December 1864: Stoneman's raid into southwest Virginia
January 1865: The Fall of Fort Fisher.
After Admiral David D. Porter's warships massively shelled Fort Fisher, General Alfred H. Terry's troops captured it on January 15. This opened the way for Union forces to move against Wilmington, North Carolina, which was the last haven of the blockade runners.
January - February 1865: Operations against Fort Fisher and Wilmington
January - March 1865: Richmond-Petersburg campaign continued
January 1865: The collapse of the Confederacy.
Transportation problems and successful blockades caused brutal shortages of food and supplies in the South. Famished soldiers began deserting from Lee's forces, and although President Jefferson Davis authorized arming slaves as a means of expanding the shrinking Army, the process was never implemented
February 1865: Sherman marches through North and South Carolina.
Union General Sherman moved from Georgia through South Carolina, destroying everything in his path.

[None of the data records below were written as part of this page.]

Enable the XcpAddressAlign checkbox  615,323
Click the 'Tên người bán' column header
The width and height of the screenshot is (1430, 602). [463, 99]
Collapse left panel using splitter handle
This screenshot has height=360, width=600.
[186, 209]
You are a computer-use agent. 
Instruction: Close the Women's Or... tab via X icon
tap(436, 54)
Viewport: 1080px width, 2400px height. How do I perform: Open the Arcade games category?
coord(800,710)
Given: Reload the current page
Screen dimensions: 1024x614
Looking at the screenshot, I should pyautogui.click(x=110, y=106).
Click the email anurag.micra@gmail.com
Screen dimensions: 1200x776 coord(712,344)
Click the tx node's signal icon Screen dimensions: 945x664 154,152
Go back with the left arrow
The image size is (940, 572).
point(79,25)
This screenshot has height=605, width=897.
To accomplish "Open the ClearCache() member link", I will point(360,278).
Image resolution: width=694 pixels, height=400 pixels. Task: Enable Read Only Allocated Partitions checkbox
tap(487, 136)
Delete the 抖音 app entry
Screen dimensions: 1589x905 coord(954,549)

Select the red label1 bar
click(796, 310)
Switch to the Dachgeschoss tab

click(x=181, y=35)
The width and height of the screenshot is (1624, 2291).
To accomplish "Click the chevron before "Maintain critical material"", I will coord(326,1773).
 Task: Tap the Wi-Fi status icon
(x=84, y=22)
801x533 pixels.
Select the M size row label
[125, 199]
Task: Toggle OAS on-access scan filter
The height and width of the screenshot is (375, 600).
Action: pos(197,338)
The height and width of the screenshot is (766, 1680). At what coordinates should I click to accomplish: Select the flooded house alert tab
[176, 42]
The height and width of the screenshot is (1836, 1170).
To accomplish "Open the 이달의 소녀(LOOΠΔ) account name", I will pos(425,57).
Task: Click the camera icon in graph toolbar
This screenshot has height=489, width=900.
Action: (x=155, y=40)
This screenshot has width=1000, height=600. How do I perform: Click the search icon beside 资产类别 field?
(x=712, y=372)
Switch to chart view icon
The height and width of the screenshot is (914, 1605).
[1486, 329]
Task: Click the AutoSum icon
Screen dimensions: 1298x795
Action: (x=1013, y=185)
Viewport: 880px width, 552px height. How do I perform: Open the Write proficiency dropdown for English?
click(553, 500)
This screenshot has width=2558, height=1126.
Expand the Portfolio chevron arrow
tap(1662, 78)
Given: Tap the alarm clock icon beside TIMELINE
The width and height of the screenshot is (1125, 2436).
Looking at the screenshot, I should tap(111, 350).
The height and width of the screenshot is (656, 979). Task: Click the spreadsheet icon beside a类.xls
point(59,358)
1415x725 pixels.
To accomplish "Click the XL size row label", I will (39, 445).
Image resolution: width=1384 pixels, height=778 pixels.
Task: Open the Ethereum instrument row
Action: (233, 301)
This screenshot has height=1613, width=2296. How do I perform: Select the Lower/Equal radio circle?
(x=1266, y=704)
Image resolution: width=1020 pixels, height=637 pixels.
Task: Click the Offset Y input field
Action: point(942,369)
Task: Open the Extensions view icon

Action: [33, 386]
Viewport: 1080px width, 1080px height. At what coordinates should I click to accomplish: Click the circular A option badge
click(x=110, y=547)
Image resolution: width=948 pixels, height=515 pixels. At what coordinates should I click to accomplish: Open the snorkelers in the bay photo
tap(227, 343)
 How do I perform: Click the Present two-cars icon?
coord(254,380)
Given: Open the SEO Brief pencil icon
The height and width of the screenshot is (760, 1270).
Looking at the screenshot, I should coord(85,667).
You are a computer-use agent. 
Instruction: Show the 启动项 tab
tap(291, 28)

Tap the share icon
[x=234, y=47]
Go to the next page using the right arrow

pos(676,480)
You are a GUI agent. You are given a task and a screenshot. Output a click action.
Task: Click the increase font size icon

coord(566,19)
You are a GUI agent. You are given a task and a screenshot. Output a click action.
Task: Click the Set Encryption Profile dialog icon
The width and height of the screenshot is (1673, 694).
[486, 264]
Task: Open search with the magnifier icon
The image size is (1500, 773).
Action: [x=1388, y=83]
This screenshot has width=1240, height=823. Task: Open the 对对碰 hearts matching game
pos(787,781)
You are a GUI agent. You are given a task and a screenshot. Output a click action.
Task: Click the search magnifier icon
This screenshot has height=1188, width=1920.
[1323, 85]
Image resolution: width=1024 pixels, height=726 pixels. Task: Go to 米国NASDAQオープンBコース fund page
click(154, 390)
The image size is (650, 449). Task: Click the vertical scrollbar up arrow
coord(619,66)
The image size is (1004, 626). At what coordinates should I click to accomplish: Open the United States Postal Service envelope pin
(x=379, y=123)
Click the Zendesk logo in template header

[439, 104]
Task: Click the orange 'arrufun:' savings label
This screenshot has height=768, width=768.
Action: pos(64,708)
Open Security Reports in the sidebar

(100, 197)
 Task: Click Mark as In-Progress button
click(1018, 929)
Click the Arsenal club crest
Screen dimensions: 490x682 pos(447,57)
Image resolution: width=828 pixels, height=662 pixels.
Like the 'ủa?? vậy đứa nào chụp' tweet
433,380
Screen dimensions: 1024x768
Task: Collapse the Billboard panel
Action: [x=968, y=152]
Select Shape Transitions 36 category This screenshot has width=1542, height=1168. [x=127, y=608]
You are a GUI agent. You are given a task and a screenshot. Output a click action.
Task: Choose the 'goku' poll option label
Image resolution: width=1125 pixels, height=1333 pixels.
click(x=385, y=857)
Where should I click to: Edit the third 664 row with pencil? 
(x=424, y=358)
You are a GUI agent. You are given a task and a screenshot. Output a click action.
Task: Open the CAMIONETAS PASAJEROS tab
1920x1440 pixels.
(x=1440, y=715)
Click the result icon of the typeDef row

February - March 1865: Carolinas campaign
March 1865: Sheridan's expedition to Petersburg
March 1865: Operations near Saint Mark's
March - April 1865: Mobile campaign
March - April 1865: Appomattox campaign
April 1865: Richmond falls.
On March 25, General Lee attacked General Grant's forces near Petersburg, but was defeated. Lee attacked again on April 1 and lost again. On April 2, Lee evacuated Richmond, the Confederate capital, and headed west to join with other forces.
April 1865: Wilson's raid in Alabama and Georgia
April 1865: Surrender at Appomattox.
General Lee's troops were soon surrounded, and on April 7, Grant called on Lee to surrender. On April 9, the two commanders met at Appomattox Courthouse, and agreed on the terms of surrender. Lee's men were sent home on parole; soldiers were permitted to keep their horses, and officers their side arms. All other equipment was surrendered.
April 1865: The assassination of President Lincoln.
On April 14, as President Lincoln was watching a performance of "Our American Cousin" at Ford's Theater in Washington, D.C., he was shot by John Wilkes Booth. Lincoln died the next morning. Booth escaped to Virginia, but was shot and killed eleven days later by a Union solider.
Apri l865: Final surrenders.
Remaining Confederate troops surrendered between the middle of April and the end of May. Jefferson Davis was apprehended in Georgia on May 10.